A bit more about the story: The year is 1856, and orphan Abigail Tamper lives below stairs in Greave Hall, a crumbling manor house in London. Lord Greave is plagued by madness, and with his son Samuel away fighting in the Crimea, the running of Greave Hall is left to the tyrannical housekeeper, Mrs Cotton. The only solace for the beleaguered staff is to frighten Mrs Cotton by pretending the house is haunted.
So when a real ghost makes an appearance – that of her beloved mother – no one is more surprised than Abi. The spirit has a revelation that threatens to destroy Abi’s already fragile existence: she was murdered, and by someone under their very own roof. With Samuel returned to England badly wounded, it’s up to Abi to nurse him back to health, while trying to discover the identity of the killer in their midst. As the chilling truth dawns, Abi’s world is turned upside down.
The Greenhouse UK juggernaut is on the road and we’ve just smashed a bottle of champagne over it! Cheers!
Back to Sarah: Yes, well, thank you, Julia – don’t get over-excited now with those ‘juggernauts’. But in honour of your first Greenhouse deal, and Bloomsbury UK, I’ve topped this blog post with a photo to remind us all of England . . . My husband was given these wind-up figures for Christmas by our nieces, and they always make me smile.

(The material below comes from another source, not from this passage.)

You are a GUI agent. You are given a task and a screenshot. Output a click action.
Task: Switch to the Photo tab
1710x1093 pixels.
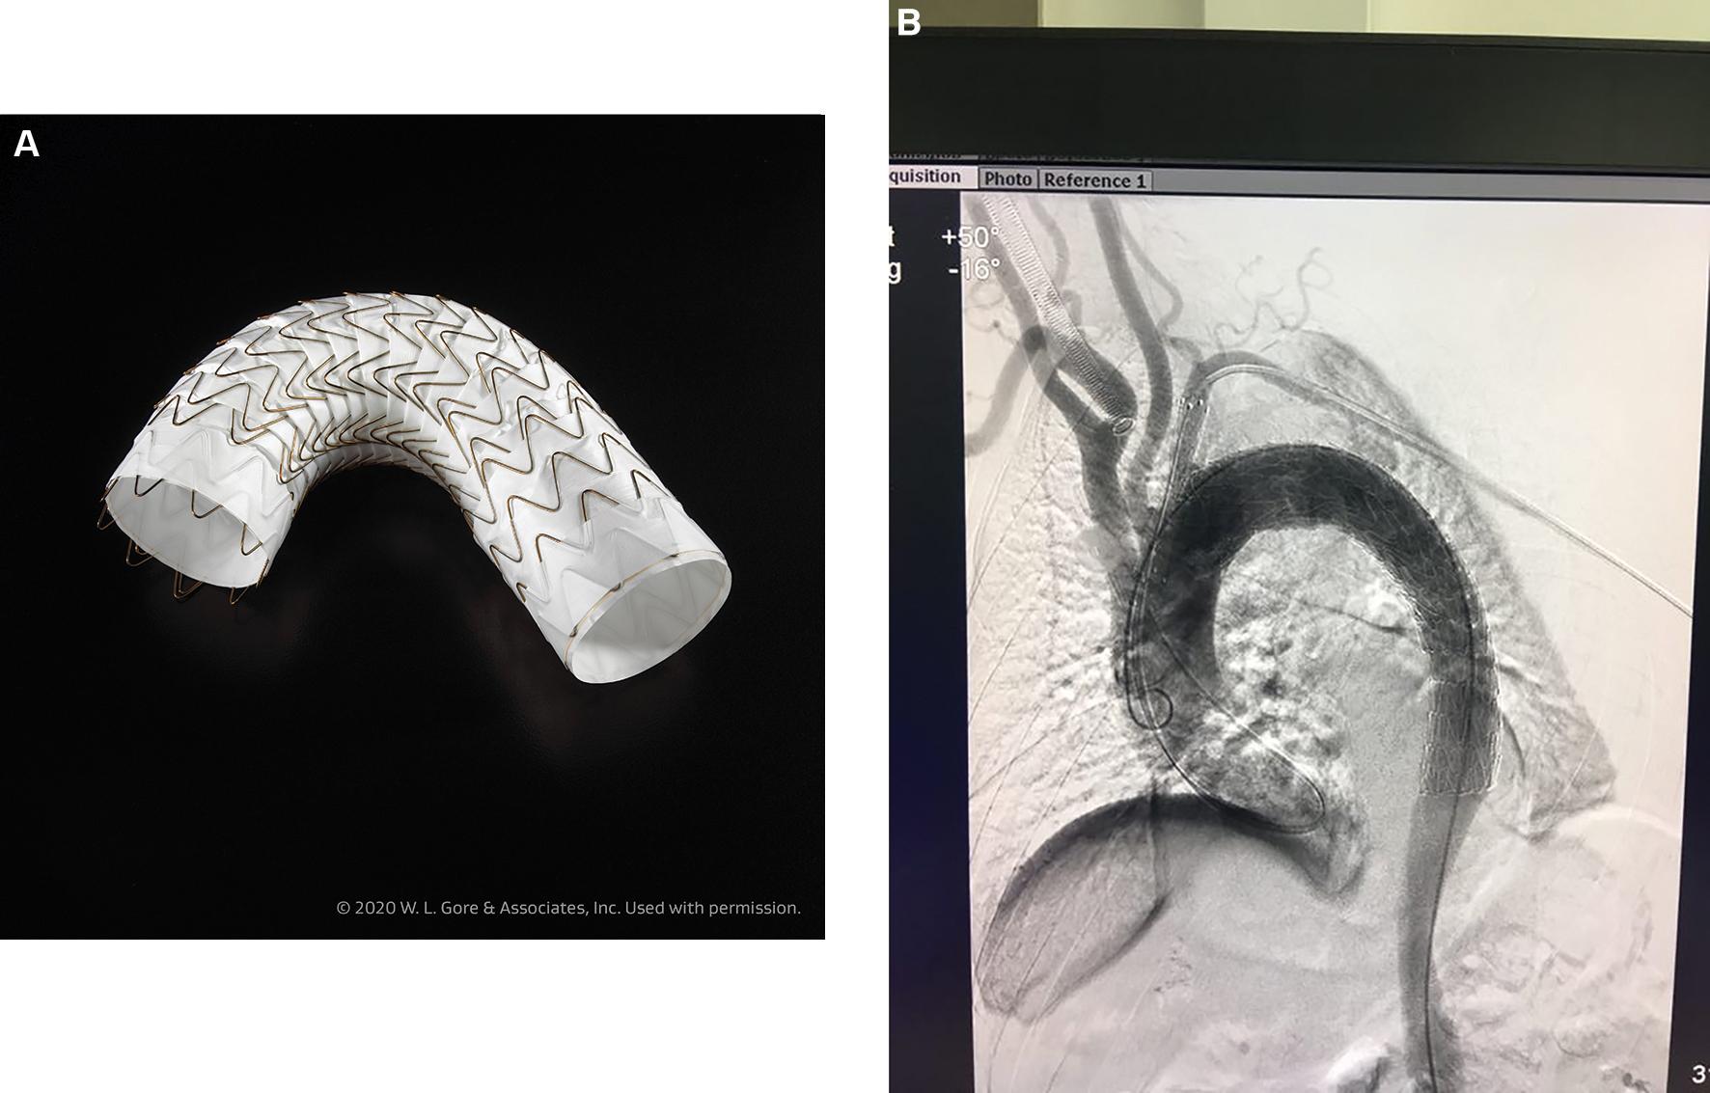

So, my office looks like a bomb has gone off in it. There’s a still unopened scanner sitting in its box in the corner, a ‘soft phone’ sent from our London office so we can speak direct through the internet (which of course requires copious voltage converters, adaptors etc), and paper everywhere. But I can assure you there is method in the madness and everything will (I think) be where it should be by the time I leave for Bologna a week Saturday.
Cheers, everyone, I’ll be writing again soon.